Me comparo mucho con los demás y siempre siento que me falta
algo.
Él: Esa comparación constante nos afecta a todos, pero es
importante recordar que cada uno tiene sus propias fortalezas y
debilidades. En vez de enfocarte en lo que crees que te falta, ¿qué
tal si piensas en tus cualidades y en lo que ya has logrado?
Yo: Tienes razón. A veces solo veo mis errores y olvido que he
tenido logros también. Pero, ¿cómo puedo empezar a verme de
otra manera? Me gustaría tener más confianza.
Él: Podrías intentar hacer una lista de tus logros, grandes o
pequeños, y leerla cuando te sientas insegura. También ayuda
practicar la autocompasión. No eres perfecta, pero nadie lo es, y
eso está bien. Aceptar tus imperfecciones es parte del proceso.

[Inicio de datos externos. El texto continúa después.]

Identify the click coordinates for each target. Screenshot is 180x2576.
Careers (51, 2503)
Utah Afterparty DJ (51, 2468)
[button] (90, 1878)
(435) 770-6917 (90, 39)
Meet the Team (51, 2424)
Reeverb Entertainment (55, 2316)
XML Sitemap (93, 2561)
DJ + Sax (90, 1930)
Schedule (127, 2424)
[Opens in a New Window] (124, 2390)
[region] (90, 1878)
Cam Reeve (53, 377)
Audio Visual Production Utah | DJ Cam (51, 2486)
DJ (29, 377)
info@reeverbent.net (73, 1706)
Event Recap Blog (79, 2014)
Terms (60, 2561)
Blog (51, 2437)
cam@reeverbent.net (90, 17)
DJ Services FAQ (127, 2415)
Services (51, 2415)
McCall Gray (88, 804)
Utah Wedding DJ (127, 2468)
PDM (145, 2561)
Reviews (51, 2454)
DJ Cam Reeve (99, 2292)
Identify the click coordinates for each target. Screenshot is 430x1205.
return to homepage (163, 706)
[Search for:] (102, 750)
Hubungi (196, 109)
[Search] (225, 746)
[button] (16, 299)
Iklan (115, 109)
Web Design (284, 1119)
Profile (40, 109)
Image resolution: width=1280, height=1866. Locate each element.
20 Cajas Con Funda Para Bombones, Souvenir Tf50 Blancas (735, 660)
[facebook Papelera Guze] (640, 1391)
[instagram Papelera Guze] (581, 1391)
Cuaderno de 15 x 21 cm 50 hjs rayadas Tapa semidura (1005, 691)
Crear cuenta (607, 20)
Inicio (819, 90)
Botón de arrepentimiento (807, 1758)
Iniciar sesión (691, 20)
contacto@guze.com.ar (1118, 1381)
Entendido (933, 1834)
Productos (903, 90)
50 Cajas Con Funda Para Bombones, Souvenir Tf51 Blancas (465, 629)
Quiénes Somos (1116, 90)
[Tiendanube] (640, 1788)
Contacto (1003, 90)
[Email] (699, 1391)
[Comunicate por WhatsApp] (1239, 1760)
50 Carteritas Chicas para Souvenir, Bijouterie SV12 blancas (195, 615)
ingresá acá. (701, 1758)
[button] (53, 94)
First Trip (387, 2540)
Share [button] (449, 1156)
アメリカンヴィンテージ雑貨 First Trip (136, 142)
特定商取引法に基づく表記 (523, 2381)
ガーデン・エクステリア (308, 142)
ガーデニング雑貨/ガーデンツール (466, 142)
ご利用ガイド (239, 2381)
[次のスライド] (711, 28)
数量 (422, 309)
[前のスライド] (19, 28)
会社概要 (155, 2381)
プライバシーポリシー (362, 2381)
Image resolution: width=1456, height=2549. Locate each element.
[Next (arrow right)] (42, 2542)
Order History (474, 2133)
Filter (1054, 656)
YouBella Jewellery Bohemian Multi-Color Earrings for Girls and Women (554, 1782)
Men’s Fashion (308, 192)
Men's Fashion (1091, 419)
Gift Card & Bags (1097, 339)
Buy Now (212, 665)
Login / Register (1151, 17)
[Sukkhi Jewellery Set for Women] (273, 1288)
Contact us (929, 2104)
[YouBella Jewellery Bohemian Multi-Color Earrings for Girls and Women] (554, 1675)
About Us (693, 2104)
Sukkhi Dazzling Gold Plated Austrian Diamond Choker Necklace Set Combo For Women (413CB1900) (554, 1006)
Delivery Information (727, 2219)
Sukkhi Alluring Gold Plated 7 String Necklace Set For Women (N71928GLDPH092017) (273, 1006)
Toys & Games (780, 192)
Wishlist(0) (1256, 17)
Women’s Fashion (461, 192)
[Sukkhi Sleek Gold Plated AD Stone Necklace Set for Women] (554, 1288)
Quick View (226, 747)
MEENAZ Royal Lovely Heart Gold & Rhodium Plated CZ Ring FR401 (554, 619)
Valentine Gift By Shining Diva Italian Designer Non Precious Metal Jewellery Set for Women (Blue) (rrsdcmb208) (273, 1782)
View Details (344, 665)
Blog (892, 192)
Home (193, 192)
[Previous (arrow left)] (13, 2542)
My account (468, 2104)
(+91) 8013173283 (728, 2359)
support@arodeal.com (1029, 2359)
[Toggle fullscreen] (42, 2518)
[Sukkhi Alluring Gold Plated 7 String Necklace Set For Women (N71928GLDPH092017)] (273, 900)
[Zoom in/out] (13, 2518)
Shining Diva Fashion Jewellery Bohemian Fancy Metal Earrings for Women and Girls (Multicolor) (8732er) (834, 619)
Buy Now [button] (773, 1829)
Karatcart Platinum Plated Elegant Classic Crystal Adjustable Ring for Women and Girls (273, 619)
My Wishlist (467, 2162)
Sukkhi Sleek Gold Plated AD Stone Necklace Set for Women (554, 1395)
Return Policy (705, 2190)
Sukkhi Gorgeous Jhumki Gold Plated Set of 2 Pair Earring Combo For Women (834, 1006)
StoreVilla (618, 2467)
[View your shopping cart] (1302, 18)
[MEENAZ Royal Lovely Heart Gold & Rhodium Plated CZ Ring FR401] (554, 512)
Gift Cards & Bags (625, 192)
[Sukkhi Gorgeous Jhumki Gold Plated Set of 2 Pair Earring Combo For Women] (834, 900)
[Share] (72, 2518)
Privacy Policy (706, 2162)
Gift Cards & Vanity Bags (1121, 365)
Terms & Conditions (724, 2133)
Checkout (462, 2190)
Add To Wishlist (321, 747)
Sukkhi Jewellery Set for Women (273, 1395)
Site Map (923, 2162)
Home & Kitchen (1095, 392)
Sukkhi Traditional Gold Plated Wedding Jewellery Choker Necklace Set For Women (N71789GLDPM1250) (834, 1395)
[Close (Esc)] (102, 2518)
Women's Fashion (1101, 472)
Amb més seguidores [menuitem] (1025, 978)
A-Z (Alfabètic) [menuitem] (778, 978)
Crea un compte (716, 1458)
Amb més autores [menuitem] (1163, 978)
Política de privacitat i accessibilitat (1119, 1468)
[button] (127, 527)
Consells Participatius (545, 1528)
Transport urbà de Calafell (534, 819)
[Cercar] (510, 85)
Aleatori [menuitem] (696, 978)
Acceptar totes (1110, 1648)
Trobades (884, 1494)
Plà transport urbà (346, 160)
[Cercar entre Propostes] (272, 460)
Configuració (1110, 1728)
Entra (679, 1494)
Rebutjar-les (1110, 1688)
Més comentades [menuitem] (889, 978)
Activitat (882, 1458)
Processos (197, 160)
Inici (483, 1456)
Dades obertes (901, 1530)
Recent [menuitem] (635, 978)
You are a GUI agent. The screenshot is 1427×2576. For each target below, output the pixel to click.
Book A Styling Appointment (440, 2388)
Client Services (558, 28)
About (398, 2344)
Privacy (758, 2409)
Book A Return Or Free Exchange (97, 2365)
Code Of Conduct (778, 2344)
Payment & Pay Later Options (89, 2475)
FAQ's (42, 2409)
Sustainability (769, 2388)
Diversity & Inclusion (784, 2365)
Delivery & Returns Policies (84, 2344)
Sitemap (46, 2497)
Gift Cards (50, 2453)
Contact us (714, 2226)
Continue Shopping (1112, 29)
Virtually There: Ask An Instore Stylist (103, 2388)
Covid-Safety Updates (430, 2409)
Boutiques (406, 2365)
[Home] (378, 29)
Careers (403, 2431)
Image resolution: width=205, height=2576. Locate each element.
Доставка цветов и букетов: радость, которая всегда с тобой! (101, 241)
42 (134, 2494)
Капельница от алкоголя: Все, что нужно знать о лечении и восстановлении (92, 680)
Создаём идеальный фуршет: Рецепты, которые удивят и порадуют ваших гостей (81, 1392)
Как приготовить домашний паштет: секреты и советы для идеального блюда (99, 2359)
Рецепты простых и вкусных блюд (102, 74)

Yo: Nunca lo había pensado así. Me gusta la idea de ser más
compasiva conmigo misma. A veces soy mi peor crítica.
Él: Exacto. Ser amable contigo misma es fundamental. Además,
puedes rodearte de personas que te apoyen y te valoren, en lugar
de enfocarte en quienes o en las cosas que te hagan dudar de tu
valor.
Yo: Gracias. Esto me da esperanza. Creo que con un poco de
esfuerzo y paciencia puedo mejorar mi autoestima.
Él: Claro que sí. Recuerda, la autoestima es un viaje, no una meta
final. Avanza un paso a la vez y celebra cada logro en el camino.